I think I agree here:

Nick Herbert, the Shadow Justice Secretary, said: "This is a typical Labour con – it will give no greater protection to householders confronted by burglars because it’s nothing more than a re-statement of the existing case law.”

Not that I\’m any sort of expert in the law, but isn\’t this simply a codification into statute law of what was already the case in common law?

26 thoughts on “Attacking in Self Defence”

  1. So Much For Subtlety

    I think that the assault on our freedoms by the Courts is so extreme that any re-statement of the law is worthwhile.

    The right of people to do what the State no longer does, or perhaps cannot do, or even perhaps it cannot be bothered to do, has suffered expecially.

    I doubt if we will have the right to defend ourselves in any situation, no matter what the danger to ourselves or others, for long.

  2. Not if it says the same thing.

    The problem has always been the word “reasonable”.

    It is very obvious (to me) that if it is the Police doing the arresting/intervention then almost anything is reasonable (think Brazilian electricians, amongst many others ……) ; they can be guaranteed to whinge about ‘under pressure’ ‘difficult circs’ etc.

    However, with an MOP, or certain other groups (teachers, carers) almost nothing is reasonable and you have to effectively prove that what you used was minimum reasonable force, or whatever, however stressful or difficult the particular situation.

    Same problem with the relevant evidence. Cops assume an allegation against a cop is a lie, and an allegation against an MOP is true, irrespective of the quality of the evidence itself.

  3. “assault on our freedoms by the Courts”

    Go on then, /one/ example where the courts convicted someone after they used reasonable (to The Man In The Clapham Omnibus) force in self-defence.

    (note: shooting someone in the back as they run away does not count as reasonable outside of Texas.)

  4. “shooting someone in the back as they run away does not count “: since they might well be running to fetch a weapon, it’s fair by me. The one time I was mugged, I got the knife off the bugger as he tried to stick it in my chest, and he just retreated and picked up his hidden club and whacked me on the head with it.

  5. I think that the assault on our freedoms by the Courts is so extreme that any re-statement of the law is worthwhile.
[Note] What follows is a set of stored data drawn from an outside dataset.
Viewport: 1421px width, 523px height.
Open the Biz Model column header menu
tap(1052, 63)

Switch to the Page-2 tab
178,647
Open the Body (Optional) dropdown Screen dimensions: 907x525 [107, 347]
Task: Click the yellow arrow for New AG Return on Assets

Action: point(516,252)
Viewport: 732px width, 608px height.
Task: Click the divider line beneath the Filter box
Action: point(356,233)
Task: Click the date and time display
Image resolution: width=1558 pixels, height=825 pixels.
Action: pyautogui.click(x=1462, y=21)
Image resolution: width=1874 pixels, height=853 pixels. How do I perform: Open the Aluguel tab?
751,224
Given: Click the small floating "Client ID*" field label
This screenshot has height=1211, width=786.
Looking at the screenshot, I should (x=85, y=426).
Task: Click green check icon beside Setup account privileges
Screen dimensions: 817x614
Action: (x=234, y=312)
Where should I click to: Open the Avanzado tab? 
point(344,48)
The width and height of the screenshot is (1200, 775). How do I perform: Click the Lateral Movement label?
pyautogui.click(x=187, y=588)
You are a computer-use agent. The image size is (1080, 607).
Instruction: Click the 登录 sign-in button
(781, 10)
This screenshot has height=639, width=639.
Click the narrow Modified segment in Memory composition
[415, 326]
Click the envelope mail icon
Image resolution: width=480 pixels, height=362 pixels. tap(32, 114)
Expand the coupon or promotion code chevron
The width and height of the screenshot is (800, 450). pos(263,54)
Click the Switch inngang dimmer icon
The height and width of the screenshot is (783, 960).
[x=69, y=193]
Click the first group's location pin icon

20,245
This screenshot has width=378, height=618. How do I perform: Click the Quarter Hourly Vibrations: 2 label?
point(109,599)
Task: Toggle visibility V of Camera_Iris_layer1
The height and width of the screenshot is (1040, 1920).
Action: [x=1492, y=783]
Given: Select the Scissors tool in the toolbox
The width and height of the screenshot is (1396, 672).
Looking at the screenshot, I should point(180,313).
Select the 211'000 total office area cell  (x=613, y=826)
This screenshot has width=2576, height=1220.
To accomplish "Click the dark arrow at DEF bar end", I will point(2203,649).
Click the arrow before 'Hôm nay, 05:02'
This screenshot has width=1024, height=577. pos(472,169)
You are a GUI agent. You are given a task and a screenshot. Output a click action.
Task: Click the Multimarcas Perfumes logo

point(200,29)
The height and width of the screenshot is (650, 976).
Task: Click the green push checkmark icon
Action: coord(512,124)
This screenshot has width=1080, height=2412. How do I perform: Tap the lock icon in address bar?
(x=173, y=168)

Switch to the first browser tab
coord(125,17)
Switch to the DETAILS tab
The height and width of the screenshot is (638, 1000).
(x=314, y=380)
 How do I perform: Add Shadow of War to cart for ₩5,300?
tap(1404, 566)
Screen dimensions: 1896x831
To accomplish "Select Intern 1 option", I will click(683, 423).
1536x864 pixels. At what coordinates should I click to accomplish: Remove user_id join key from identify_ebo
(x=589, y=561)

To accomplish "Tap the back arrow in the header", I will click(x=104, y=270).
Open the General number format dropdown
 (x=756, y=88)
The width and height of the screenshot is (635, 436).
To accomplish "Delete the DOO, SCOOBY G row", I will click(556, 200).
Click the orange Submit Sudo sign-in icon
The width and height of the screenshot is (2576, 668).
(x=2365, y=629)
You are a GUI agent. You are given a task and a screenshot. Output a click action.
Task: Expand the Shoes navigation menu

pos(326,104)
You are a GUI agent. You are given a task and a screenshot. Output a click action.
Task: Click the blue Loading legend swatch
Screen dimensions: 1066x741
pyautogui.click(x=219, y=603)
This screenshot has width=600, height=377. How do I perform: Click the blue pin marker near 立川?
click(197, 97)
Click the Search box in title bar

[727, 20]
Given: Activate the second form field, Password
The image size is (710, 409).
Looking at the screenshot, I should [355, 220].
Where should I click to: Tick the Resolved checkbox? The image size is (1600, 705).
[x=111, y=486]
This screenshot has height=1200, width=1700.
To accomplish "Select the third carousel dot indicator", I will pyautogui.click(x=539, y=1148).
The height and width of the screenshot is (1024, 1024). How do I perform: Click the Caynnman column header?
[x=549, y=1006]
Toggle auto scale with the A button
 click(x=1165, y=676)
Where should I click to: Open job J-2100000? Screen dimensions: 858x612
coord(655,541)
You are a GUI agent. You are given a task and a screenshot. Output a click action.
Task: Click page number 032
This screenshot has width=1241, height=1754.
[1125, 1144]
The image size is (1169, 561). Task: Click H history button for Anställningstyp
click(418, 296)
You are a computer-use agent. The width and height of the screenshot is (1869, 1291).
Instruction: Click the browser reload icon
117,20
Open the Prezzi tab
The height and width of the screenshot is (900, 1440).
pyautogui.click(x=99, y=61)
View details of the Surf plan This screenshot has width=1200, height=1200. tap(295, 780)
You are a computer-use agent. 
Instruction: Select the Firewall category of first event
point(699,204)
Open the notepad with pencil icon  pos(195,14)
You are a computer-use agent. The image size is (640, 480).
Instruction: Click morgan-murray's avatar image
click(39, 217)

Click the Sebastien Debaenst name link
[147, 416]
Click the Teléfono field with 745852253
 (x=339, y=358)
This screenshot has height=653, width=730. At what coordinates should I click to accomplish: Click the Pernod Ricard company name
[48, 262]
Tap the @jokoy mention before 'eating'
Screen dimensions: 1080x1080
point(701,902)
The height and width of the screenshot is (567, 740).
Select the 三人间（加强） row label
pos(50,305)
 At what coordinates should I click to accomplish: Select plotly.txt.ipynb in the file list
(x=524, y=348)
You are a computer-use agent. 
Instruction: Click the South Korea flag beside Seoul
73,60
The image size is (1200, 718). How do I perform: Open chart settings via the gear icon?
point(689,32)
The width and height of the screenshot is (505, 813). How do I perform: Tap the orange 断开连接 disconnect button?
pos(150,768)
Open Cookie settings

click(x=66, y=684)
    Please provide an example.

  6. The one time I was mugged, I got the knife off the bugger as he tried to stick it in my chest, and he just retreated and picked up his hidden club and whacked me on the head with it.

    You were mugged on the set of a kung fu movie, presumably?

  7. The police, by the way, reckoned that his club was probably a bicycle pump with some lead wound round it. It was then favoured as a weapon that gave you a long reach – a darn sight longer than the reach of a bewildered victim holding someone else’s knife.

  8. I will advise my aged mother that she is now free to defend herself from intruders. This will make her feel much better, I’m sure.

    What use is a right to self-defence without the means?

  9. Ness: I want to get the mugger! I don’t know how to do it.
    Malone: You wanna know how to get the mugger? They pull a bicycle pump, you pull a punt pole…. That’s the Cambridge way!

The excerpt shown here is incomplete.